Intraoperative direct cortical stimulation motor evoked potentials: Stimulus parameter recommendations based on rheobase and chronaxie

Clin Neurophysiol. 2017 Nov;128(11):2300-2308. doi: 10.1016/j.clinph.2017.09.005. Epub 2017 Sep 28.

Abstract

Objective: To determine optimal interstimulus interval (ISI) and pulse duration (D) for direct cortical stimulation (DCS) motor evoked potentials (MEPs) based on rheobase and chronaxie derived with two techniques.

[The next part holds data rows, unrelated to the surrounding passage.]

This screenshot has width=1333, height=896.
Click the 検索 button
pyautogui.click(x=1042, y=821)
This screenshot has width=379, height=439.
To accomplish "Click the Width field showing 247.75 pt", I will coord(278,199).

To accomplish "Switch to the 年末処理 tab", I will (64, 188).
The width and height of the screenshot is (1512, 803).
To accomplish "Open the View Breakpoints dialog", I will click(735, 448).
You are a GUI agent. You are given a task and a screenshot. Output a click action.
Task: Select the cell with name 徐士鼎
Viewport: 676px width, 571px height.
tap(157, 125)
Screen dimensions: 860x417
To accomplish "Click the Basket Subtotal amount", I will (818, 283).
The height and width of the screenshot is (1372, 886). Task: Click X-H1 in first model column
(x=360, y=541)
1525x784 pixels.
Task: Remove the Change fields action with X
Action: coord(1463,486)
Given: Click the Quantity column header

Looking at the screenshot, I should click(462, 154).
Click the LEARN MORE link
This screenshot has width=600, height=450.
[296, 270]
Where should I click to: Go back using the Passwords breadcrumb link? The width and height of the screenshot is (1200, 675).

Methods: In 20 patients under propofol/remifentanil anesthesia, 5-pulse DCS thenar MEP rheobase and chronaxie with 2, 3, 4 and 5ms ISI were measured by linear regression of five charge thresholds at 0.05, 0.1, 0.2, 0.5 and 1msD, and estimated from two charge thresholds at 0.1 and 1msD using simple arithmetic. Optimal parameters were defined by minimum threshold energy: the ISI with lowest rheobase2×chronaxie, and D at its chronaxie. Near-optimal was defined as threshold energy <25% above minimum.

Results: The optimal ISI was 3 or 4 (n=7 each), 2 (n=4), or 5ms (n=2), but only 4ms was always either optimal or near-optimal. The optimal D was ∼0.2 (n=12), ∼0.1 (n=7) or ∼0.3ms (n=1). Two-point estimates closely approximated five-point measurements.

Conclusions: Optimal ISI/D varies, with 4ms/0.2ms being most consistently optimal or near-optimal. Two-point estimation is sufficiently accurate.

Significance: The results endorse 4ms ISI and 0.2msD for general use. Two-point estimation could enable quick individual optimization.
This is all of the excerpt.